_Work to be completed_
Quote the lines below exactly as they appear, with nothing changed.

----- Given entries -----

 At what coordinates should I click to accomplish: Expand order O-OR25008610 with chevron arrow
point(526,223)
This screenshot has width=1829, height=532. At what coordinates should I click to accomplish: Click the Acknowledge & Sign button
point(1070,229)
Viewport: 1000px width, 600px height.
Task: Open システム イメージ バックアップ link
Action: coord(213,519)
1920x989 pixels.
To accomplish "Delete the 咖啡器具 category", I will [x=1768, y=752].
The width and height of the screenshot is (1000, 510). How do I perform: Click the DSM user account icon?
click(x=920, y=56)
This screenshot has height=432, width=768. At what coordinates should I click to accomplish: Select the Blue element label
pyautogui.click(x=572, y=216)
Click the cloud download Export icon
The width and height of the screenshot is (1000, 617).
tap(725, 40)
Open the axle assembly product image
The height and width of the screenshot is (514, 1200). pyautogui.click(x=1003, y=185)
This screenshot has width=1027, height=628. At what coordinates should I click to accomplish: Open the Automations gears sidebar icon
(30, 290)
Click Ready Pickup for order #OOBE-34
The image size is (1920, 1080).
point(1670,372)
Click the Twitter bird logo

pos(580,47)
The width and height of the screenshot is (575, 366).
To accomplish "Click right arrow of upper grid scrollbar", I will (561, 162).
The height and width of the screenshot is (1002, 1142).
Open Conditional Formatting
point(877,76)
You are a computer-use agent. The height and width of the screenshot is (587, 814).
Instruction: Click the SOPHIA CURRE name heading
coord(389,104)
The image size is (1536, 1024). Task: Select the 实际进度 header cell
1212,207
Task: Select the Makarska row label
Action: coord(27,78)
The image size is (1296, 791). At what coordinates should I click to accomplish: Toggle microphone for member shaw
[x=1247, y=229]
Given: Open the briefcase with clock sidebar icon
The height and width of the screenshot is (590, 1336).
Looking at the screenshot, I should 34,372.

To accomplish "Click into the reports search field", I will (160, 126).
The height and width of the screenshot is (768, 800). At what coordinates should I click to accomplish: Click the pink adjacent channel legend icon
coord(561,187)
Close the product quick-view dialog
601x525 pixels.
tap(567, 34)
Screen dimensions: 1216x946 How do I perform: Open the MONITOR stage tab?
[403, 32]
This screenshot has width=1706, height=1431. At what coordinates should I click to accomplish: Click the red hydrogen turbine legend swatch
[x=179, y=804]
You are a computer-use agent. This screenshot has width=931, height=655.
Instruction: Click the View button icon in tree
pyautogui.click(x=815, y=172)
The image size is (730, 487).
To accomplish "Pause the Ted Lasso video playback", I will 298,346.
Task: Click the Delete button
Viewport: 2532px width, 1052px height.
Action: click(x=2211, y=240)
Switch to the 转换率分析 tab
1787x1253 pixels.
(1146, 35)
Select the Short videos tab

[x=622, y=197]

-----

_Reply to the task_
 At what coordinates should I click to accomplish: Expand order O-OR25008610 with chevron arrow
point(526,223)
This screenshot has width=1829, height=532. At what coordinates should I click to accomplish: Click the Acknowledge & Sign button
point(1070,229)
Viewport: 1000px width, 600px height.
Task: Open システム イメージ バックアップ link
Action: coord(213,519)
1920x989 pixels.
To accomplish "Delete the 咖啡器具 category", I will [x=1768, y=752].
The width and height of the screenshot is (1000, 510). How do I perform: Click the DSM user account icon?
click(x=920, y=56)
This screenshot has height=432, width=768. At what coordinates should I click to accomplish: Select the Blue element label
pyautogui.click(x=572, y=216)
Click the cloud download Export icon
The width and height of the screenshot is (1000, 617).
tap(725, 40)
Open the axle assembly product image
The height and width of the screenshot is (514, 1200). pyautogui.click(x=1003, y=185)
This screenshot has width=1027, height=628. At what coordinates should I click to accomplish: Open the Automations gears sidebar icon
(30, 290)
Click Ready Pickup for order #OOBE-34
The image size is (1920, 1080).
point(1670,372)
Click the Twitter bird logo

pos(580,47)
The width and height of the screenshot is (575, 366).
To accomplish "Click right arrow of upper grid scrollbar", I will (561, 162).
The height and width of the screenshot is (1002, 1142).
Open Conditional Formatting
point(877,76)
You are a computer-use agent. The height and width of the screenshot is (587, 814).
Instruction: Click the SOPHIA CURRE name heading
coord(389,104)
The image size is (1536, 1024). Task: Select the 实际进度 header cell
1212,207
Task: Select the Makarska row label
Action: coord(27,78)
The image size is (1296, 791). At what coordinates should I click to accomplish: Toggle microphone for member shaw
[x=1247, y=229]
Given: Open the briefcase with clock sidebar icon
The height and width of the screenshot is (590, 1336).
Looking at the screenshot, I should 34,372.

To accomplish "Click into the reports search field", I will (160, 126).
The height and width of the screenshot is (768, 800). At what coordinates should I click to accomplish: Click the pink adjacent channel legend icon
coord(561,187)
Close the product quick-view dialog
601x525 pixels.
tap(567, 34)
Screen dimensions: 1216x946 How do I perform: Open the MONITOR stage tab?
[403, 32]
This screenshot has width=1706, height=1431. At what coordinates should I click to accomplish: Click the red hydrogen turbine legend swatch
[x=179, y=804]
You are a computer-use agent. This screenshot has width=931, height=655.
Instruction: Click the View button icon in tree
pyautogui.click(x=815, y=172)
The image size is (730, 487).
To accomplish "Pause the Ted Lasso video playback", I will 298,346.
Task: Click the Delete button
Viewport: 2532px width, 1052px height.
Action: click(x=2211, y=240)
Switch to the 转换率分析 tab
1787x1253 pixels.
(1146, 35)
Select the Short videos tab

[x=622, y=197]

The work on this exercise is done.